WRITTEN TASKS:
1 > Copy the tactile sensor passage word for word, starting at the words "Deep learning enhanced" and ending after "for signal transmitting.".
2 > Resume the tactile sensor passage, picking up right after its final sentence.

DOCUMENT EXCERPT:
* START *

Deep learning enhanced accuracy

Moreover, the senor possesses another human skin-like characteristic — the tactile “super-resolution” that allows it to locate the stimuli’s position as accurate as possible. “We have developed an efficient tactile super-resolution algorithm using deep learning and achieved a 60-fold improvement of the localisation accuracy for contact position, which is the best among super-resolution methods reported so far,” said Dr Shen. Such an efficient tactile super-resolution algorithm can help improve the physical resolution of a tactile sensor array with the least number of sensing units, thus reducing the number of wirings and the time required for signal transmitting.

“To the best of our knowledge, this is the first tactile sensor that achieved self-decoupling and super-resolution abilities simultaneously,” he added.

* END *

[Entries on target coordinates]
* START *

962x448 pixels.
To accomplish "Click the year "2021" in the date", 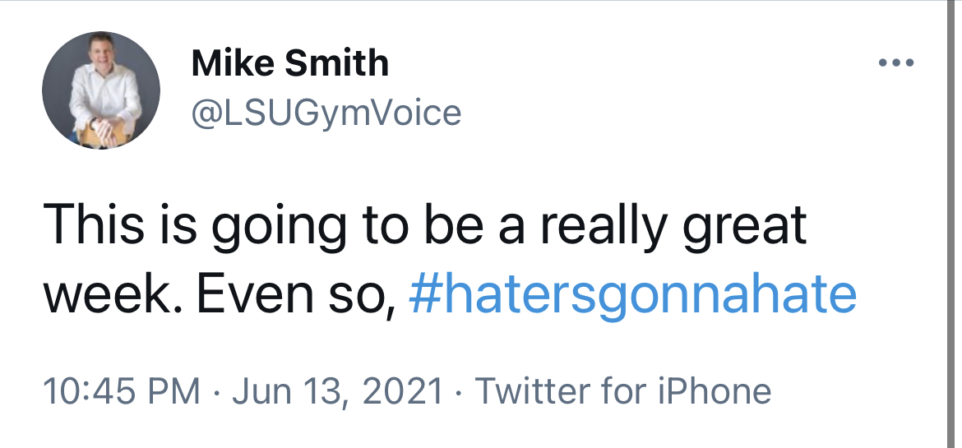I will click(x=402, y=390).
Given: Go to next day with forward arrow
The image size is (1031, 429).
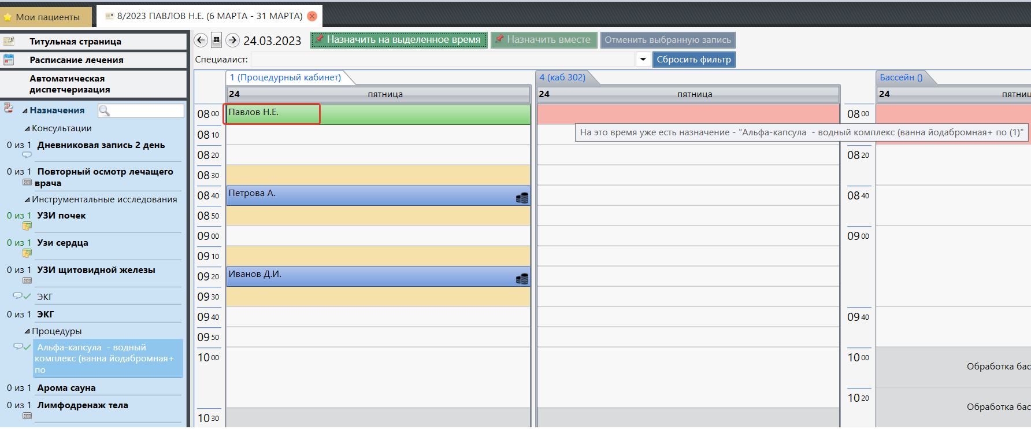Looking at the screenshot, I should (x=232, y=40).

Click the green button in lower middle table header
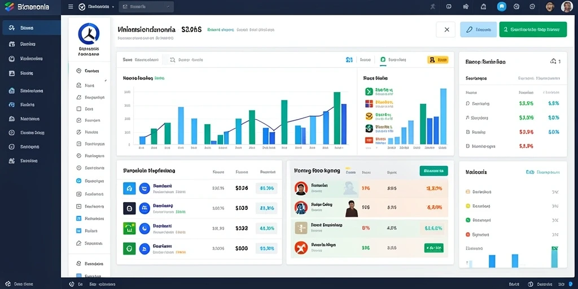tap(434, 171)
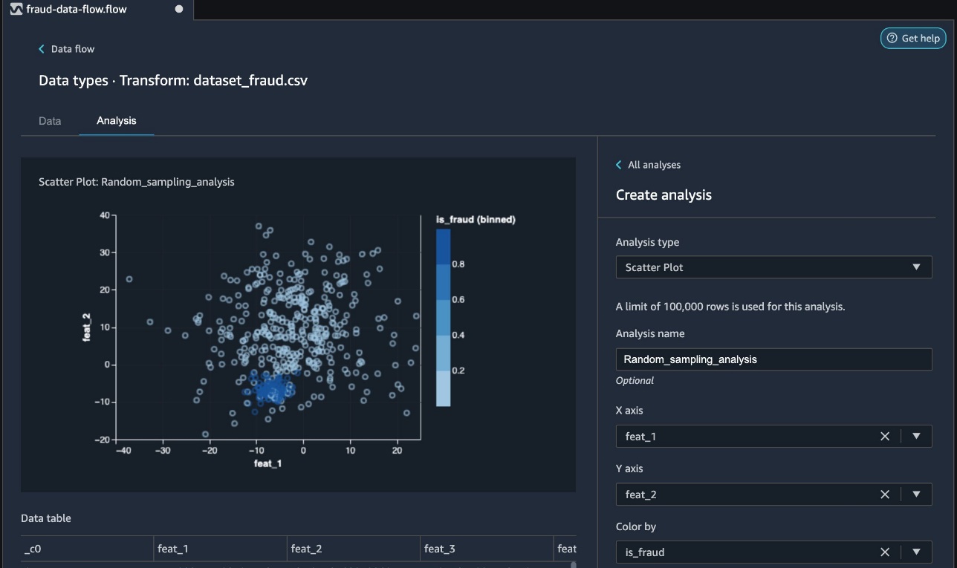
Task: Switch to the Data tab
Action: coord(50,120)
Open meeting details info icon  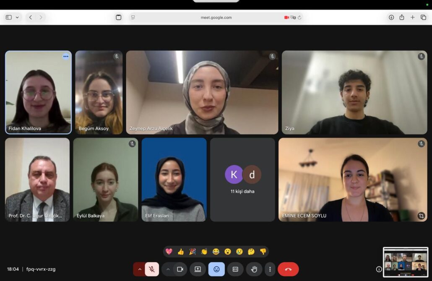click(x=379, y=269)
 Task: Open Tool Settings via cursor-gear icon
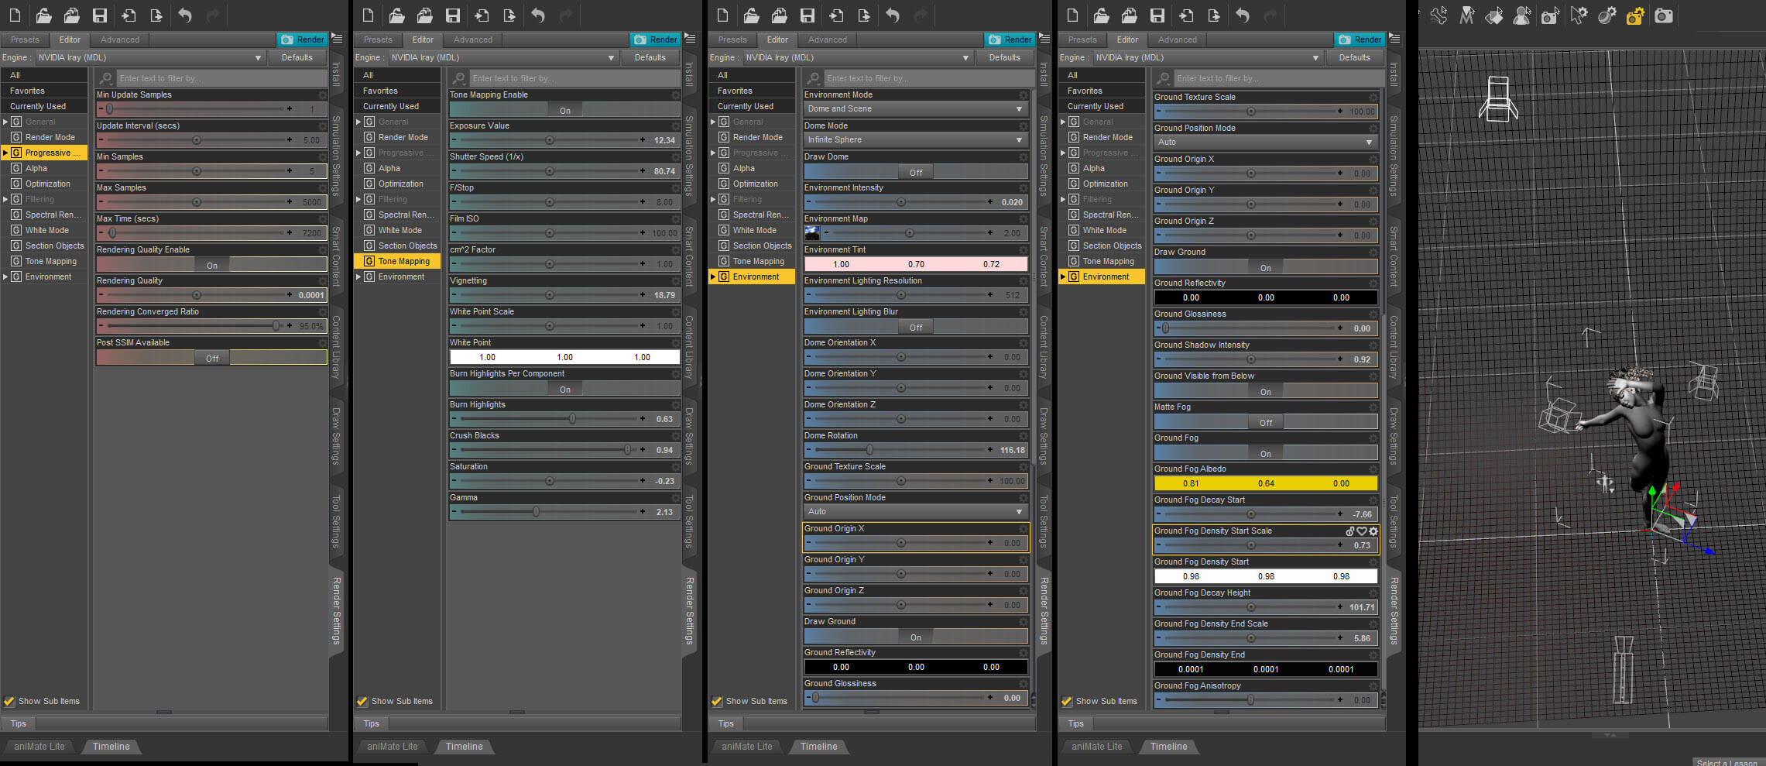(1579, 15)
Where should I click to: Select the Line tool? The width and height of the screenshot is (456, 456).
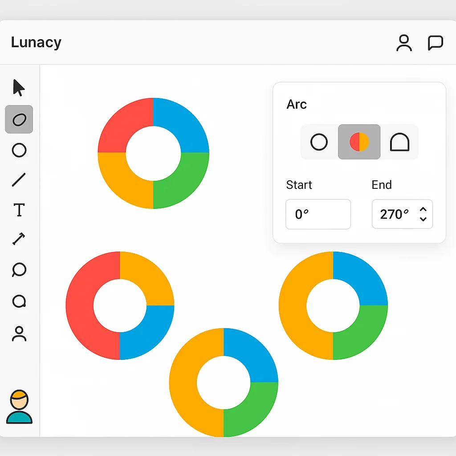point(19,179)

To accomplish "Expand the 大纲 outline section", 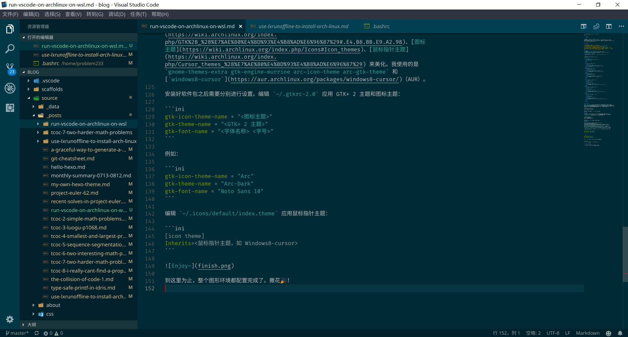I will tap(32, 325).
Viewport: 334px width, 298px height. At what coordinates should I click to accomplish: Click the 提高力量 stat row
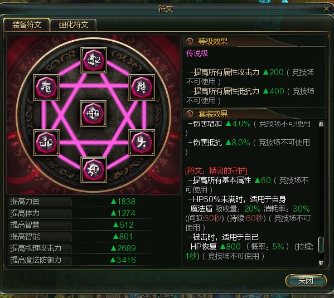point(81,202)
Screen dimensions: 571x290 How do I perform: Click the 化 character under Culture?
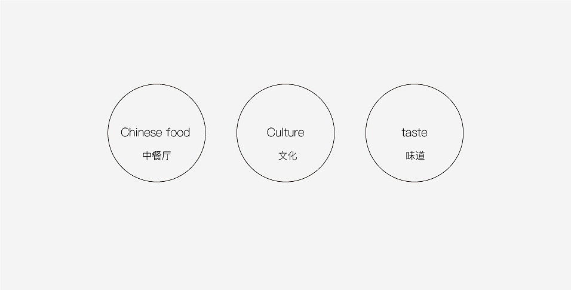click(293, 155)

* END *

RESPONSES TO THE TASKS:
1 >
Deep learning enhanced accuracy

Moreover, the senor possesses another human skin-like characteristic — the tactile “super-resolution” that allows it to locate the stimuli’s position as accurate as possible. “We have developed an efficient tactile super-resolution algorithm using deep learning and achieved a 60-fold improvement of the localisation accuracy for contact position, which is the best among super-resolution methods reported so far,” said Dr Shen. Such an efficient tactile super-resolution algorithm can help improve the physical resolution of a tactile sensor array with the least number of sensing units, thus reducing the number of wirings and the time required for signal transmitting.

2 >
Robotic hand with the new sensor completes challenging tasks

By mounting the sensor at the fingertip of a robotic gripper, the team showed that robots can accomplish challenging tasks. For example, the robotic gripper stably grasped fragile objects like an egg while an external force trying to drag it away, or threaded a needle via teleoperation. “The super-resolution of our sensor helps the robotic hand to adjust the contact position when it grasps an object. And the robotic arm can adjust force magnitude based on the force decoupling ability of the tactile sensor,” explained Dr Shen.

He added that the sensor can be easily extended to the form of sensor arrays or even continuous electronic skin that covers the whole body of the robot in the future. The sensitivity and measurement range of the sensor can be adjusted by changing the magnetisation direction of the top layer (magnetic film) of the sensor without changing the sensor’s thickness. This enabled the e-skin to have different sensitivity and measurement range in different parts, just like human skin.

Also, the sensor has a much shorter fabrication and calibration processes compared with other tactile sensors, facilitating the actual applications.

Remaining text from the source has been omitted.